In order to confirm the increase of brown adipocytes by butein treatment, T37i cells, a brown lipid precursor cell, were used. T37i cells were cultured for 2 days in medium containing 5 ug / ml insulin and 1 nM T3 (triiodothyronine), and then differentiated into adipocytes for 6 to 8 days using medium containing 5 ug / ml insulin. The differentiation-induced adipocytes were treated with Butein (5, 10, 20 μM) for 6 days and stained with Oil Red O. The PPARγ, aP2, and brown adipocyte markers UCP-1, PRDM16, The mRNA expression level of Cidea gene was confirmed by realtime PCR.

As shown in FIG. 2, the expression of UCP-1 and the expression of PRDM16 and Cidea, which are markers of brown adipocytes, were increased as the concentration of butein increased.

Example 3. Confirmation of Increased Expression of UCP-1 Specific to Butein

The increase of UCP-1 expression by butein treatment was compared with that of sulfuretin, fisetin, and resveratrol genistein, which are known to affect adipocytes, using C3H10T1 / 2 cells. Mouse embryonic fibroblast (MEF) cells , The increase in the expression level of UCP-1 by treatment with Butein was compared with that of the control group, DMSO treatment.

In addition, the amount of UCP-1 expression after 24 hours treatment of various anti-obesity physiologically active substances and natural substance-derived monoclonal antibodies reported to have anti-obesity effect on differentiated C3H10T1 / 2 cells was compared with that of butein treatment .

As shown in FIG. 3 to FIG. 4, in the case of C3H10T1 / 2 cells, the expression of UCP-1 was increased 3 times or more as compared with the case of treatment with sulfuretin, fisetin and resveratrol genistein, , And UCP-1 expression by Butein treatment was 10 times or more higher than that of the control group. In addition, as shown in FIG. 5, when the conventional antiobesity physiologically active substances were treated, the expression level of UCP-1 was not increased. On the other hand, when Butein treatment was performed, the expression level of UCP-1 was specifically Respectively.

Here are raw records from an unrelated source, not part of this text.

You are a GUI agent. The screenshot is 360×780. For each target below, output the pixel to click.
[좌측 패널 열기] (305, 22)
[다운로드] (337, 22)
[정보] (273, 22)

Example 4. In vivo inhibition of white adipocytes and increase in beige and brown adipocytes

In order to examine the increase of beige and brown adipose cells and the inhibitory activity of white adipocytes in vivo, the expression of markers in adipose tissue was measured by administration to mice for a total of 14 days. Six rats were dosed intraperitoneally with a dose of 5 mg / kg. As a control group, only 6 mice were administered intraperitoneally. After 14 days, the expression levels of white fat and beige (brown) fat markers in epididymal fat, subcutaneous fat and brown fat were confirmed by realtime PCR.

As shown in FIGS. 6 to 8, the increase in the brown fat cell markers UCP-1, PRDM16 Cox8b, Cidea and the fat cell markers PPARg, aP2, and white fat cell markers similar to those in C3H10T1 / 2 and T37i cells resistin and Nnmt (nicotinamide N-methyltransferase).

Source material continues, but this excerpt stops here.